Matthew furrowed his brow.

“Only that you wished me to instruct Master Caplin in betting on cards and other games, so that he not be such a mark to his peers. I’m sorry, I thought we both understood—”

“Pah,” she said, waving a hand. “I confess I was hoping for an answer a little more exciting than that.”

“Exciting?” he repeated dumbly, feeling flustered. “What other purpose could you have for me?”

She drew in an audible breath, then released it, looking off to the side.

“Oh, I’m sure I could imagine quite a few…” Suddenly she looked back up to him, her gaze burning through him with its intensity. “Couldn’t you?”

All thoughts of Sir Frederick Catton, of Charles Sharples—hell, even of accompanying young Master Caplin to the museum—vanished. Instead there were only him and her, here, locked in this long, heated moment. How he so desperately wanted to fall to his knees, shove her skirts up about her waist, and bury his face between her legs.

“Of course,” she said somewhat sharply, turning away once more.

He wondered if he ought to respond, but she spoke again, her voice now aloof and disinterested.

“What lie did you offer, then? In lieu of the tedious truth?”
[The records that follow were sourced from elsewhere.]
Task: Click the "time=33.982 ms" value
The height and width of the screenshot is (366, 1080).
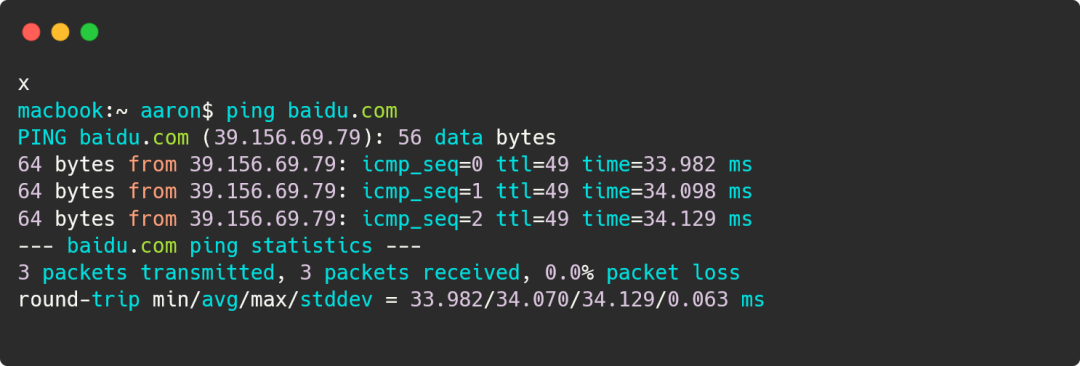Action: [667, 165]
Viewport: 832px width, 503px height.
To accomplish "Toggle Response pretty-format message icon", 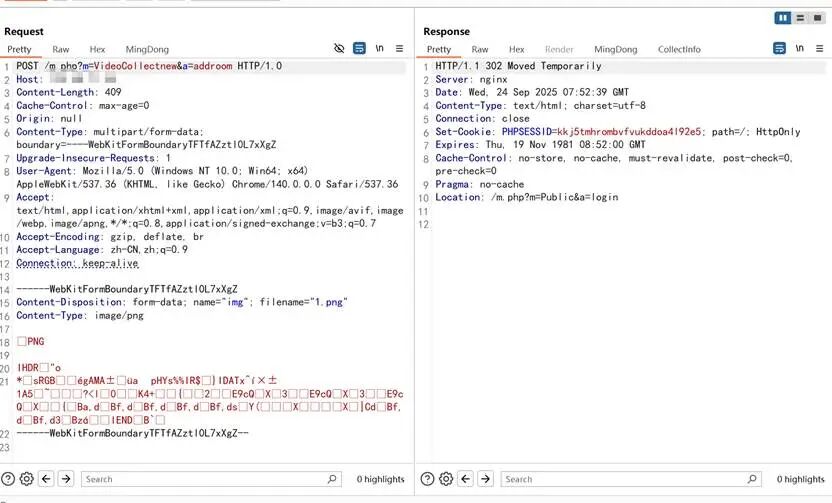I will tap(779, 49).
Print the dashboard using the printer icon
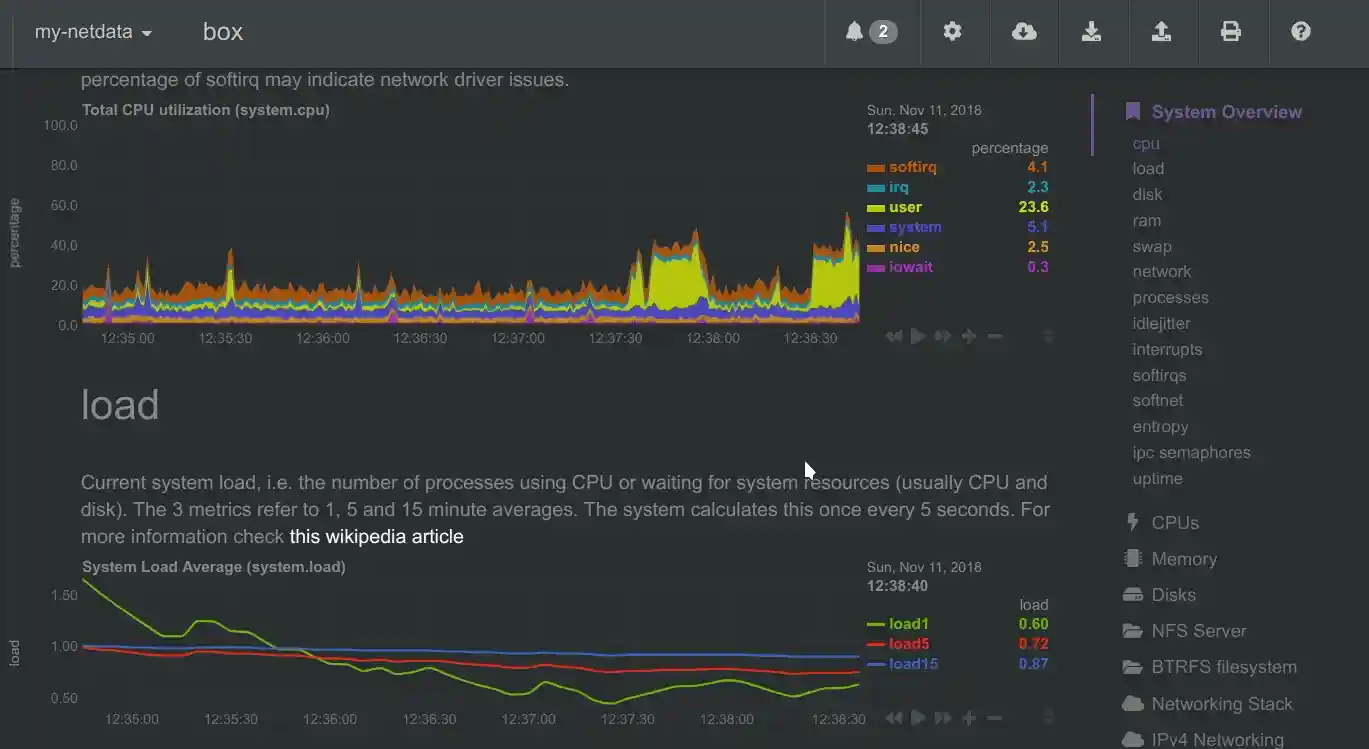The height and width of the screenshot is (749, 1369). point(1231,32)
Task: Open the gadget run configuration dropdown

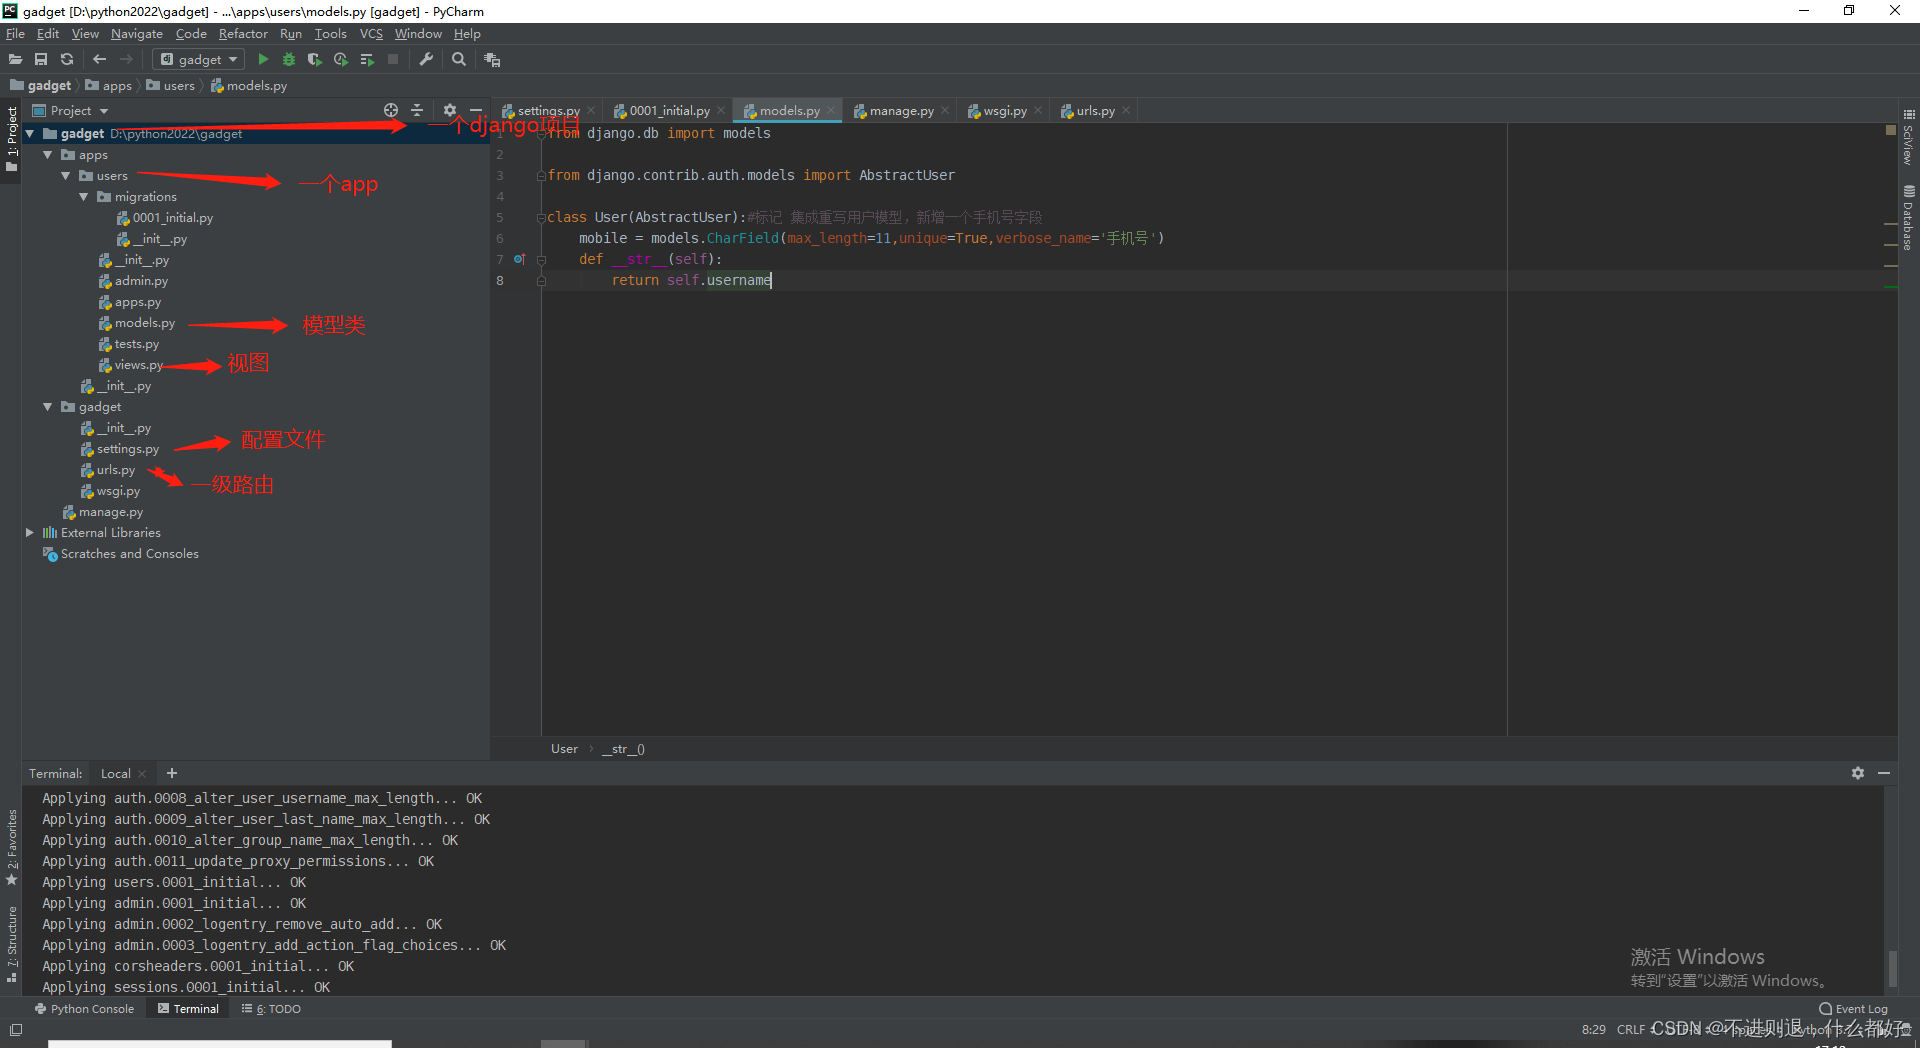Action: pyautogui.click(x=198, y=60)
Matthew balled his hands into tight fists to keep them from fidgeting.

“That you enlisted me to examine your library. To make sure it was adequate for Henry’s educational purposes. I apologize, my lady, I never should have overstepped my—”

She laughed, cutting him off. He’d never heard her laugh before—not a true one, at least. A smug chuckle here and there, yes. But this was a joyous sound, the pealing of a bell, the trill of a songbird.

Matthew wished very much to make her do it again.

“Examine the library? Why, how charming, how perfect! For I must tell you, then. I’ve a gift for you.”

“A gift?” Matthew asked with confusion.

He could barely keep up with her; one moment she was looking at him as if she wished he’d tear her fashionable little gown from her person, and in the next she’d burst out laughingat his answer, before suddenly turning about and steering the conversation back to the mundane as efficiently as a flag officer.

“Yes, at first to express my gratitude for Henry’s progress, and now for foiling my weasel of a brother’s attempts at prying into my life.” She leaned back into the couch, more at ease than Matthew could recall seeing her. “For that I ought to gift you an entire country,” she said with a wry smile. “Alas, that likely exceeds my poor dead husband’s fortune, don’t you think?”

Suddenly the atmosphere in the room felt different. More intimate. Lady Caplin had never appeared this relaxed before him, nor spoken about herself or her family so flippantly. He felt uncomfortable discussing money, so he declined to answer, his heart still hammering.

Lady Caplin leaned further back into the couch, draping an arm over its back. “I daresay, though, based on your little white lie, that this gift might be more meaningful to you than an entire country.”